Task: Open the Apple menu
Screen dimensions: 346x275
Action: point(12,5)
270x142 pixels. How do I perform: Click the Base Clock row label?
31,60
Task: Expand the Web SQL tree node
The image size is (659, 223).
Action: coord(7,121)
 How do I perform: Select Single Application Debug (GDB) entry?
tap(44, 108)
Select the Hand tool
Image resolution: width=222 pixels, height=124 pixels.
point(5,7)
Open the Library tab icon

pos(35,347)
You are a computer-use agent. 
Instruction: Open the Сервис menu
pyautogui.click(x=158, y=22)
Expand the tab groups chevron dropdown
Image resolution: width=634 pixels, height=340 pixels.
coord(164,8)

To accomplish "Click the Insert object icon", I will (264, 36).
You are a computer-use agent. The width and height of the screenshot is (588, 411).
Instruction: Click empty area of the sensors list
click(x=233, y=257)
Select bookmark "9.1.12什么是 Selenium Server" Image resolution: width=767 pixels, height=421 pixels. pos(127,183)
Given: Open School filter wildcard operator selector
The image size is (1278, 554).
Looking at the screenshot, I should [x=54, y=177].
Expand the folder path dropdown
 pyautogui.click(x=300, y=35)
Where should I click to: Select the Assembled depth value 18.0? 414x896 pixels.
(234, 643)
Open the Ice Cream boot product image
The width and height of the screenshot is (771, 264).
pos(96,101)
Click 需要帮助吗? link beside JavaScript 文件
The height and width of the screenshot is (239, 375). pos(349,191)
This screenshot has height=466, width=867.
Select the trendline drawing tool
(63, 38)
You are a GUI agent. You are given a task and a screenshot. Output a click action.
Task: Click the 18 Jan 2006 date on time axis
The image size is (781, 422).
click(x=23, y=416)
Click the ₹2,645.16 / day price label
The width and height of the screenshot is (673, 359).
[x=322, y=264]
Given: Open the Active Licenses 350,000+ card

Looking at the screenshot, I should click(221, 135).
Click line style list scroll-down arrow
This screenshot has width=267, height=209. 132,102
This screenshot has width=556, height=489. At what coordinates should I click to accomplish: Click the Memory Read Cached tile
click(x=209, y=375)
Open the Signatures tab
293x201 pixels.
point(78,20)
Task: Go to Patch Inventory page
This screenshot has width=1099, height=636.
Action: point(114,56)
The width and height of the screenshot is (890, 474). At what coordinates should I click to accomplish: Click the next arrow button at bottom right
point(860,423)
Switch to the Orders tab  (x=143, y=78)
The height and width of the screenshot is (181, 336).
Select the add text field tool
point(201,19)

▶ _WHAT IS NEEDED_
Repeat the material above in full. Change no word.

▶ _RESPONSE AREA_
Task: Open the Apple menu
Screen dimensions: 346x275
Action: point(12,5)
270x142 pixels. How do I perform: Click the Base Clock row label?
31,60
Task: Expand the Web SQL tree node
The image size is (659, 223).
Action: coord(7,121)
 How do I perform: Select Single Application Debug (GDB) entry?
tap(44, 108)
Select the Hand tool
Image resolution: width=222 pixels, height=124 pixels.
point(5,7)
Open the Library tab icon

pos(35,347)
You are a computer-use agent. 
Instruction: Open the Сервис menu
pyautogui.click(x=158, y=22)
Expand the tab groups chevron dropdown
Image resolution: width=634 pixels, height=340 pixels.
coord(164,8)

To accomplish "Click the Insert object icon", I will (264, 36).
You are a computer-use agent. The width and height of the screenshot is (588, 411).
Instruction: Click empty area of the sensors list
click(x=233, y=257)
Select bookmark "9.1.12什么是 Selenium Server" Image resolution: width=767 pixels, height=421 pixels. pos(127,183)
Given: Open School filter wildcard operator selector
The image size is (1278, 554).
Looking at the screenshot, I should [x=54, y=177].
Expand the folder path dropdown
 pyautogui.click(x=300, y=35)
Where should I click to: Select the Assembled depth value 18.0? 414x896 pixels.
(234, 643)
Open the Ice Cream boot product image
The width and height of the screenshot is (771, 264).
pos(96,101)
Click 需要帮助吗? link beside JavaScript 文件
The height and width of the screenshot is (239, 375). pos(349,191)
This screenshot has height=466, width=867.
Select the trendline drawing tool
(63, 38)
You are a GUI agent. You are given a task and a screenshot. Output a click action.
Task: Click the 18 Jan 2006 date on time axis
The image size is (781, 422).
click(x=23, y=416)
Click the ₹2,645.16 / day price label
The width and height of the screenshot is (673, 359).
[x=322, y=264]
Given: Open the Active Licenses 350,000+ card

Looking at the screenshot, I should click(221, 135).
Click line style list scroll-down arrow
This screenshot has width=267, height=209. 132,102
This screenshot has width=556, height=489. At what coordinates should I click to accomplish: Click the Memory Read Cached tile
click(x=209, y=375)
Open the Signatures tab
293x201 pixels.
point(78,20)
Task: Go to Patch Inventory page
This screenshot has width=1099, height=636.
Action: point(114,56)
The width and height of the screenshot is (890, 474). At what coordinates should I click to accomplish: Click the next arrow button at bottom right
point(860,423)
Switch to the Orders tab  (x=143, y=78)
The height and width of the screenshot is (181, 336).
Select the add text field tool
point(201,19)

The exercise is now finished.